Part two of “Stuff I meant to blog about this summer, but didn’t because this blog was in transition.”

Cast your mind back four years to the World Cup in 2006.  You might recall there was actually more officiating controversy then than in 2010.  I think that there will be controversy more or less every tournament because, quite simply, soccer is the most difficult game to officiate.  Why they believe one official, with some limited help from two assistants, can keep track of 22 bodies on such a massive pitch is beyond me.  But that’s a different post for a different day.

Instead, let’s go back to ’06.  The US suffered two red cards in their first-round match against Italy.  Although most of the world’s English-speaking media seemed to think the red cards were reasonable (as I discussed in my post at the time), Eric Wynalda went absolutely bonkers, taking ABC’s coverage with him.  He wound up shouting the worst anti-ref diatribe I’ve ever heard from a sportscaster:

“There are two kinds of referees: bad ones and worse ones…Players win games, coaches lose them, and referees ruin them.”

Incredibly, rather than say why he disagreed with the official’s call, Wynalda instead stated that all officials--in every sport at every level!--are terrible.  In fact, it’s our JOB simply to eff up any game, from Little League on up, and to heap misfortune on the poor, innocent players who merely want to win and lose with honesty and dignity.  Again–this is what he said about ALL officials.

You know, I couldn’t help but take that personally.

So when the US had the potential game-winning goal disallowed against Slovenia on  a call that replays didn’t seem to show (I, like the sportscasters, didn’t see it, and I haven’t seen a defense of the call from literally anyone), I braced for a similar attack.

Much to my pleasant surprise, Alexi Lalas, Wynalda’s replacement this year, was much more reasonable.  I don’t have a quote handy, but I do remember him saying something the next day to the effect of “I’ve calmed down now, and I’ve looked at the replay at least a hundred times, and I still don’t see a foul.”

To me, that’s reasonable commentary.  That’s Lalas doing his job, and it’s the job of FIFA to step up and explain the call if they can.  They didn’t.

Anyway, only when I saw Lalas’ careful commentary did I have a joyous realization:  Wynalda had lost his ABC gig!  I grinned a little grin.  It’s wonderful that he’s gone.

But where did he end up?

I found him commentating for Yahoo Sports, submitting videos from what appears to be a 14-year-old boy’s bedroom.  I found him complaining that the official needs to be investigated for favoritism.  If you look closely, you might see Wynalda’s hair mussed up from his tinfoil hat.  Leave it to Wynalda to go nuts with a conspiracy theory.

My wife’s 2006 assessment of him still stands these four years later.

Joyce and Galarraga

Part one of “stuff I wanted to blog about this summer, but was busy with this blog’s transition”:

I was watching it live.

MLB Network just happened to be on in the background in my house, and they announced Galarraga had a perfect game through 7 innings.  I started watching.  My wife joined for the ninth inning.  One out, two out, and then…well, you remember.

All I said, repeatedly, was this:  “I hope he didn’t blow the call.  I hope he didn’t blow the call…”

Then, the replay.  As everyone now knows, Jim Joyce blew the call.

As always in situations like this, my heart went out to Joyce, but surprisingly, my lasting image from the game will be Galarraga’s immediate response.  That grin will be a part of baseball history.  That face that at the very moment he lost immortality through no fault of his own, said “Wow.  Unbelievable, but what can you do?”

So, because of the once-every-two-hundred-years nature of this blown call (seriously, can it get any worse than this as far as consequences go?), I girded up my loins for horrendous backlash.

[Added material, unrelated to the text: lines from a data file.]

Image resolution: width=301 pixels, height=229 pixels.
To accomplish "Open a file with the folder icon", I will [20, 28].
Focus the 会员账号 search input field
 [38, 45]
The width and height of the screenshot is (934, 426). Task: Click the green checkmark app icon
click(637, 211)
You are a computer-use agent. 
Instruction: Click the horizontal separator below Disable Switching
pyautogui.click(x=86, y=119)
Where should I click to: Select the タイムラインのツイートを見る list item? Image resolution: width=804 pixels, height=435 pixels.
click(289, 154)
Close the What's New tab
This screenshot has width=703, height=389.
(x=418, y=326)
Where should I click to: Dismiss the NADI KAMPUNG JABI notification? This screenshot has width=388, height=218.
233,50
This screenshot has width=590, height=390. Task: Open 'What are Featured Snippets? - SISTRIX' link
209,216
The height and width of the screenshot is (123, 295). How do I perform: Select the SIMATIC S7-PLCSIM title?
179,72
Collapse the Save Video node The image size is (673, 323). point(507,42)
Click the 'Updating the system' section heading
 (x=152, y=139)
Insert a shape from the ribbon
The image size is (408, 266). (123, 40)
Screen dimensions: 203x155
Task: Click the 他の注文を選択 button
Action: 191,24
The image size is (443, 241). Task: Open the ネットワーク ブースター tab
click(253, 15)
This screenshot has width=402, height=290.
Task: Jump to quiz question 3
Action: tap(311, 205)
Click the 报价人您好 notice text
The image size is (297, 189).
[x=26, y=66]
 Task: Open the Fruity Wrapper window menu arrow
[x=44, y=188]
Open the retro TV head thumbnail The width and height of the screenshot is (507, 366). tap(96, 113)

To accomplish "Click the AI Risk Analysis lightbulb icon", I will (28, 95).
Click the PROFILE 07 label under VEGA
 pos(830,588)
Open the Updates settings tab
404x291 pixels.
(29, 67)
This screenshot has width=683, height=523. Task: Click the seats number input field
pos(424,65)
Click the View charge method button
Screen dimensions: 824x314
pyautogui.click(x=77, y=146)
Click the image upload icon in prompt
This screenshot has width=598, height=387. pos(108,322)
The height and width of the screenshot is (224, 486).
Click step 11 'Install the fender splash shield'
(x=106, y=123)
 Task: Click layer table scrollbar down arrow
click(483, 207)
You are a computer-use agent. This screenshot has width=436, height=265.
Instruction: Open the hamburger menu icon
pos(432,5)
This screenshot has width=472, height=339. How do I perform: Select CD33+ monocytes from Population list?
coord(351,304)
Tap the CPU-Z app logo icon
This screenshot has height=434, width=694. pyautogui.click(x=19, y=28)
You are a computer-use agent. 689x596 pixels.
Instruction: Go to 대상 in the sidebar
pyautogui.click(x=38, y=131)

I prepared for the worst anti-officiating backlash in world history.

It never happened, and the reason it never happened is because every single one of the principals responded 100% perfectly.

Let’s start with Joyce.  We can’t overemphasize how much capital he had built up through his decades of good work, and how much it helped him in this situation.  Curt Schilling talks about Joyce’s wonderful career in an ESPN.com article.  I highly doubt that he would have similarly stepped up for many of Joyce’s fellow umpires.

And Joyce’s decision to be direct and make no excuses–“this was a history-making call, and I kicked the shit out of it”–nipped just about any potential problems in the bud.  It’s hard to beat up on a guy who is already violently beating up on himself.

Additionally, although I do believe that Joyce feels 100% as bad as Galarraga does (analogy: would you rather injure yourself in a car accident that was your fault, or injure someone else?), he correctly put the focus where it belonged:  on the wronged parties.  I cannot imagine how it must have felt to go into that clubhouse right after discovering his horrible mistake, just minutes after all hell nearly broke loose on the diamond because of the justifiably upset Tigers’ club.  But he knew it had to be done–both face to face and in the media–and he did it.  I’m not sure everyone has the fortitude to do that.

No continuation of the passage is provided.